FASB issues proposal on acquired contracts for revenue

Published February 2, 2021

  • Articles

On December 15, 2020, the Financial Accounting Standards Board (FASB) issued a proposal that clarifies how companies should recognize and measure revenue-generating contracts that have been acquired in business combinations. The proposal may help eliminate accounting differences among companies’ financial reporting practices.

Main points

Currently, companies follow the fair value measurement principle in Accounting Standards Codification Topic 805, Business Combinations, for reporting acquired contracts that have a lot of upfront payments and, therefore, deferred revenue. Why does this standard cause differences in financial reporting? Current accounting rules don’t specifically address contract assets and contract liabilities arising from revenue contracts with customers and other similar contracts that are accounted for in accordance with Topic 606, Revenue from Contracts with Customers.

Under the proposal, Topic 805 would be amended so that acquired revenue-generating contracts would be recognized and measured in accordance with Topic 606. This could change the accounting approach some companies in the software and technology industry use.

A novel approach

Proposed Accounting Standards Update No. 2020-1000, Business Combinations (Topic 805): Accounting for Contract Assets and Contract Liabilities from Contracts with Customers, would require a buyer (or “acquirer”) to assess, at the acquisition date, how the seller (or “acquiree”) applied Topic 606. This assessment would be used to determine what to record for the acquired revenue contracts. “Generally, this would result in an acquirer recognizing and measuring the acquired contract assets and contract liabilities consistent with how they were recognized and measured in the acquiree’s financial statements (if the acquiree prepared financial statements in accordance with generally accepted accounting principles [GAAP]),” the proposal states.

There may be circumstances in which an acquirer would have to apply the guidance in Topic 606 to the acquired contract. For example, Topic 606 would apply if the acquiree didn’t follow GAAP. It also would be relevant if there were 1) errors identified in the acquiree’s accounting, or 2) changes identified to conform with the acquirer’s accounting policies.

The proposal primarily addresses the accounting-for-revenue contracts from customers in a business combination. But the changes would also apply to contract assets and contract liabilities from other contracts that applied the provisions of Topic 606, such as contract liabilities from the sale of nonfinancial assets within the scope of Subtopic 610-20, Other Income — Gains and Losses from the Derecognition of Nonfinancial Assets.

Dissenting view

Two FASB members dissented to the proposal. They don’t support the proposed change in measurement basis for contract assets and contract liabilities that are acquired in a business combination.

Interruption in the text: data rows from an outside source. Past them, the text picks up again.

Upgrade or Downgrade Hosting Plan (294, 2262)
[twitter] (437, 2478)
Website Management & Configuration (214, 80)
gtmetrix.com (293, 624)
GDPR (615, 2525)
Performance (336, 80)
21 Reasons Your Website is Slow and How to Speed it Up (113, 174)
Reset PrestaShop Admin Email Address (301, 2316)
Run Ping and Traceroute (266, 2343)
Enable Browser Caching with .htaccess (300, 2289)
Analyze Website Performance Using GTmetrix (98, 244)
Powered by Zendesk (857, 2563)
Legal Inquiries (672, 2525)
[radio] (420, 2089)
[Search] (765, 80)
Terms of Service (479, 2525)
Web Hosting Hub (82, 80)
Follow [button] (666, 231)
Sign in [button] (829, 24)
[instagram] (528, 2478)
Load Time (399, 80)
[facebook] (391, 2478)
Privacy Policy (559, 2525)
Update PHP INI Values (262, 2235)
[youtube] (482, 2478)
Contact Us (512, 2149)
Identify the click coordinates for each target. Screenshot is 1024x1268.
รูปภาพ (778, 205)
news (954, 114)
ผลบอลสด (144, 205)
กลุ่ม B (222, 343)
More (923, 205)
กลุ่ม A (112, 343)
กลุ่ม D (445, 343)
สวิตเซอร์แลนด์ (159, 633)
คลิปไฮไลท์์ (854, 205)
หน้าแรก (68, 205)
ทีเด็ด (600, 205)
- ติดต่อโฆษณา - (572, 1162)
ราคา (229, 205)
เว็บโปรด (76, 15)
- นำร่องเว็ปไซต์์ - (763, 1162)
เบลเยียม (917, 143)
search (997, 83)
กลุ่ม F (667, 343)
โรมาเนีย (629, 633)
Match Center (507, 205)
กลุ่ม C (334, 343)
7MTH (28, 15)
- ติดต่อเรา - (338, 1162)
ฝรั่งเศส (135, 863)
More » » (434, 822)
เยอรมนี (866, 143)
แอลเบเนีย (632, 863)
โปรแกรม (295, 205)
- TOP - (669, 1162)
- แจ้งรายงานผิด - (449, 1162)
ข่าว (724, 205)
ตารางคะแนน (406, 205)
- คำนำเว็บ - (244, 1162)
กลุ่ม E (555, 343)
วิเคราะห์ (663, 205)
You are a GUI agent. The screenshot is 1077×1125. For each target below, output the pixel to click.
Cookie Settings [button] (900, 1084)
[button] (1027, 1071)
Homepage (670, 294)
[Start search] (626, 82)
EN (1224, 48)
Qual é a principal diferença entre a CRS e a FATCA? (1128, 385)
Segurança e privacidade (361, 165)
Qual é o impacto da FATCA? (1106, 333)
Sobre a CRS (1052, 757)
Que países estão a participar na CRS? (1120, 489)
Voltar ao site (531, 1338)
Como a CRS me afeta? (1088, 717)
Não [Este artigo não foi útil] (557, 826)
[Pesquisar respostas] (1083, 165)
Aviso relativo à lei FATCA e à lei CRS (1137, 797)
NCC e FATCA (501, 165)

“Such a change would create both an exception to the fair value measurement required by Topic 805 and an additional difference between GAAP and International Financial Reporting Standards related to accounting for business combinations,” the dissenters wrote.

In addition, the dissenters believe that the proposal wouldn’t improve the accounting for business combinations or provide more decision-useful information. They argue that that the expected benefits wouldn’t justify the expected costs.

Stay tuned

The FASB is seeking public comment on the proposal by March 15, 2021. If finalized, the rules would be applied prospectively to business combinations occurring on or after the effective date of the proposed amendments.

Early adoption of the proposal would be permitted, including adoption in an interim period. Companies that adopt the rules early would apply the changes to all prior business combinations that have occurred since the beginning of the annual period that includes that interim period.